Wrapping C and C++ into Python
Contents
Wrapping C and C++ into Python¶
One of the many flexibilities that Python comes with is integration into many other languages. Since Python itself is compiled down into C bytecode, it is seen that Python and Clangs almost go hand-in-hand; indeed, many libraries such as numpy and scipy have primarily a C backend.

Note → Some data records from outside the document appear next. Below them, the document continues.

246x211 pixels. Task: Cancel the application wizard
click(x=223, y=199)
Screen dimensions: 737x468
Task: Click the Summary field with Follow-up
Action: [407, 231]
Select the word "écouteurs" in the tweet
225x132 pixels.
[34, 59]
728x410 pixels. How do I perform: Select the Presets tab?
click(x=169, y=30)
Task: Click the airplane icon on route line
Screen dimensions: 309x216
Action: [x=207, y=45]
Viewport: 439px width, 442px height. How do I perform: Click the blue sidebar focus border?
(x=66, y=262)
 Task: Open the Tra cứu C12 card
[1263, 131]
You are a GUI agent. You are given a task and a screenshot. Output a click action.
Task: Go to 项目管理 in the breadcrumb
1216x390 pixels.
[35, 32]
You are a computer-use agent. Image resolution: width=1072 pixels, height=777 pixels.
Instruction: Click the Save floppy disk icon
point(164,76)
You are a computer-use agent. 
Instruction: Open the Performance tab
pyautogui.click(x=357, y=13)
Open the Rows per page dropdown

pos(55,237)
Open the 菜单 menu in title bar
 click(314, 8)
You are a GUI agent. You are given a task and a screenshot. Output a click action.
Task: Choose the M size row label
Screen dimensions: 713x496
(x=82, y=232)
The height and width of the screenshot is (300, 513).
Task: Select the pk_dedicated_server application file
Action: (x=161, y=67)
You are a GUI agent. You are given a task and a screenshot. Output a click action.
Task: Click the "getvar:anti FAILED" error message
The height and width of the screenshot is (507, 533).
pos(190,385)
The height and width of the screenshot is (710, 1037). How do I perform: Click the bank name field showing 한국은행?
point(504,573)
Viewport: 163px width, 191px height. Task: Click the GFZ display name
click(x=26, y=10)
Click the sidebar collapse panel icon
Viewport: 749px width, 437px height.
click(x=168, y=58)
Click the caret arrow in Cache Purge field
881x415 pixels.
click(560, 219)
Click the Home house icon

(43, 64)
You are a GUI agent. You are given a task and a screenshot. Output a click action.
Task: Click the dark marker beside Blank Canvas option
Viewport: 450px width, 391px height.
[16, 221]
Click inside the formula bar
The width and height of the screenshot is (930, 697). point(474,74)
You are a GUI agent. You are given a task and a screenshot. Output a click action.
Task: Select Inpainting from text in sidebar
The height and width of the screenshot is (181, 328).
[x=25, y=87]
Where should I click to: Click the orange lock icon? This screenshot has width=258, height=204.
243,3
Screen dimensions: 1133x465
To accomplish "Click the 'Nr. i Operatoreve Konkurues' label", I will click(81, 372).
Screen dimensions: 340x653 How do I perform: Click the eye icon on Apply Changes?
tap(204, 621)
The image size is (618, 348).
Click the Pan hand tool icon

The most primitive was of wrapping Clang into Python is using setuptools
and the Python/C API. Other libraries exist to make this task less verbose and more seamless, such as Cython, but here are my notes from reading a section on package-free Clang wrapping.
Table of Contents¶
Creating the build environment¶
Fortunately, very little is required to compile the Clang, as the Python library setuptools
can take care of a lot of the heavy lifting for us. Using the directory structure
root/
setup.py
test_module.c
we can define our C extension, and the relevant source files in setup.py
, as such
import setuptools
test_module = setuptools.Extension('test_module', ['test_module.c'])
setuptools.setup(
name = 'Some ID name',
version = '1.0.0',
ext_modules = [test_module]
)
To then build / compile our code, we run
python setup.py build
and to install it into our interpreter / environment (note: would recommend highly using venvs)
python setup.py build install
We can then pop a python shell, or write a python script, and include our module as
import test_module
Writing Pythonic C code¶
The setuptools
environment links the Python.h
header into the path, which itself defines the whole Python/C API.
sum_of_squares
example¶
For a simple example, we will write a sum of squares function. A python implementation of this would be
def sum_of_squares(n):
sum = 0
for i in range(n):
sq = i * i
if sq < n:
sum += sq
else:
break
return sum
To recreate this in C requires a little overhead. We will use pointers to PyObject
for the majority of our arguments; and indeed, the general practice of writing a Python function in C is to use the definition
static PyObject* function(PyObject* self, PyObject* args, PyObject **kwargs);
Note that it isn’t necessary to provide args and kwargs in the definition if they are not going to be used in the function.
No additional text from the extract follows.